あった出来事ではなく、出来事をきっかけにした思考の展開を書き残しておきたい。このところ岩波新書の『民俗学入門』がものすごく面白いし、毎ページ目から鱗が落ちる。これは、しかし単なる出来事だ。

1月21日(土)

午前中に予習して、午後は双子のライオン堂で『ドン・キホーテ』の読書会。本編に入る前の参加者が近況や最近読んだ本などを紹介しあう時間が、知らないものに触れられて、非常に楽しい。今回は、前篇2巻の24ー25章を読んで感想を話す。狂った青年(襤褸の騎士)の失恋話を聞いていたが、相手が騎士道物語のことを持ち出したために、ドン・キホーテが口を挟み、それで相手が話をやめてしまう24章と、それでふたりきりになったドン・キホーテとサンチョ・パンサが会話を繰り広げる25章はさながら反省会だった。

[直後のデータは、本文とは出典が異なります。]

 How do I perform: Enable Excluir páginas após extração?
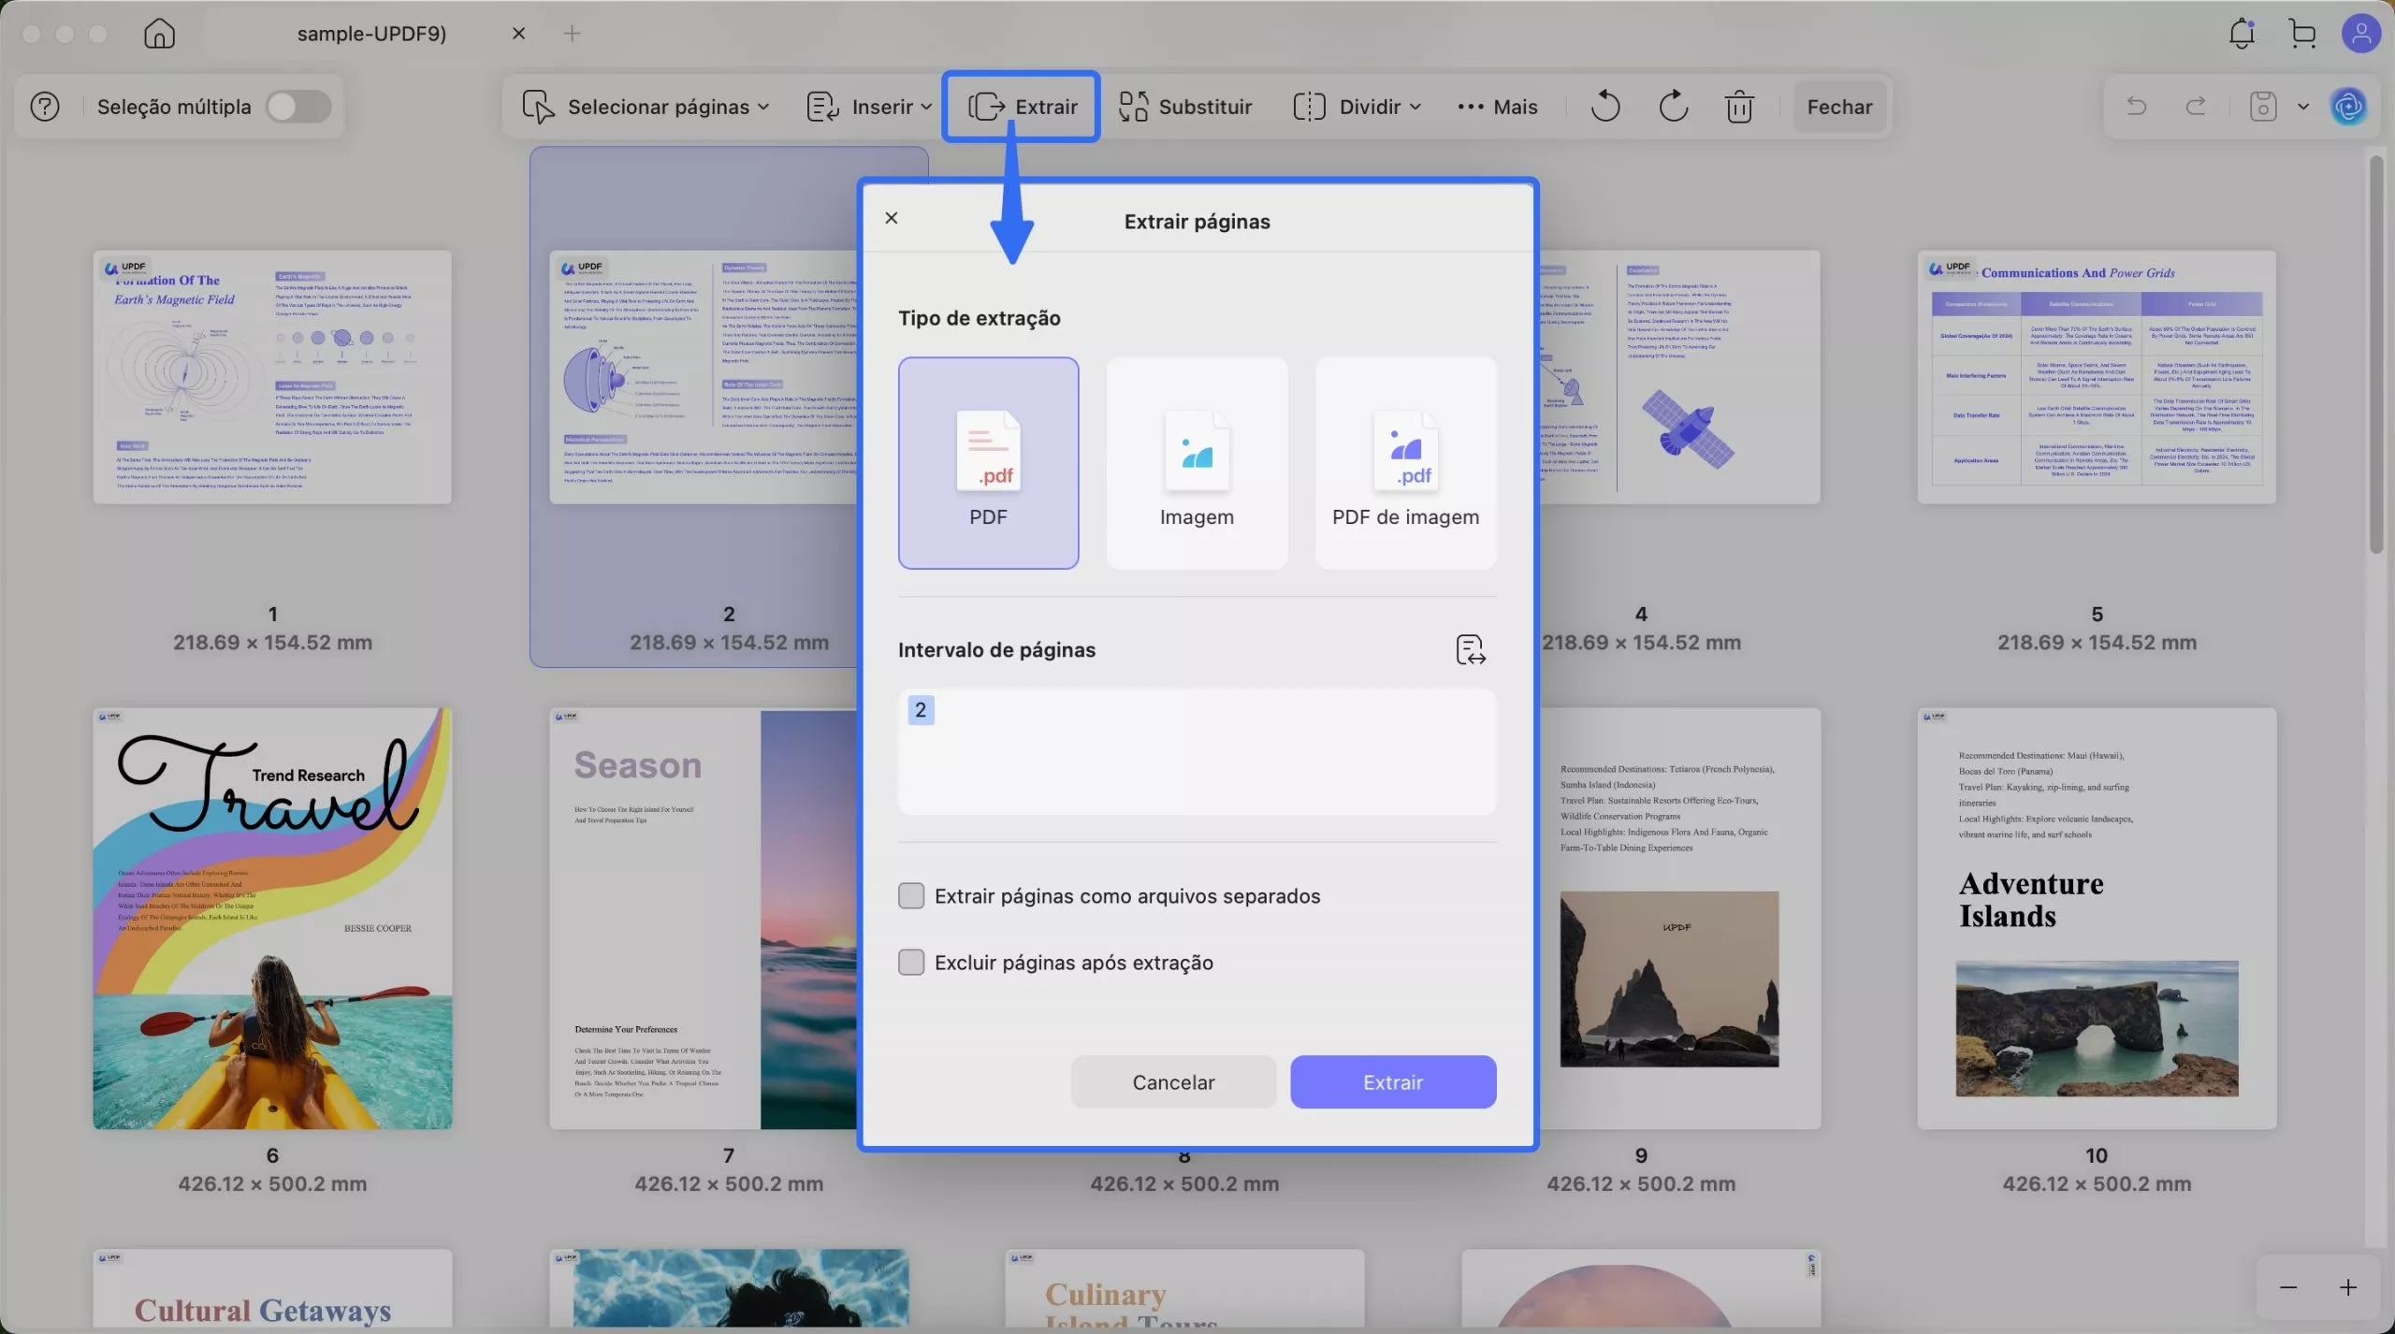pos(911,963)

夕方、かもめブックスに十七時退勤社、笠井瑠美子さんの『製本と編集者』のポップアップを見に行く。将来、君の作った手製本の本が神楽坂の本屋さんに展示されることになるよと、高校生であった私に教えてあげたいと思いました。本のイラストとインタビューの抜書きを印刷したブックカバーでそれぞれの編集者が手がけた本を包んであり、あれがまたとてもいい。帰りに、赤染晶子『じゃむパンの日』を買い、それから神保町に寄って東京堂書店で週刊読書人を手にいれる。

週刊読書人1月20日号では、太田靖久さんとの共著『ふたりのアフタースクール』を紹介いただいていた。「縦横無尽に出版界を暗躍」というユーモアに満ちた紹介がとてもうれしい。そして、誌面のすぐ右下「赤瀬川原平」の文字に目が留まり、柳本尚規「中平卓馬をめぐる50年目の日記」を読む。赤瀬川原平がさまざまな雑誌から切り抜いて制作したコラージュ作品を預かった著者が、雑誌を片っ端から調べて出典を明らかにし、許諾をとった話が載っていた。これは興味深い。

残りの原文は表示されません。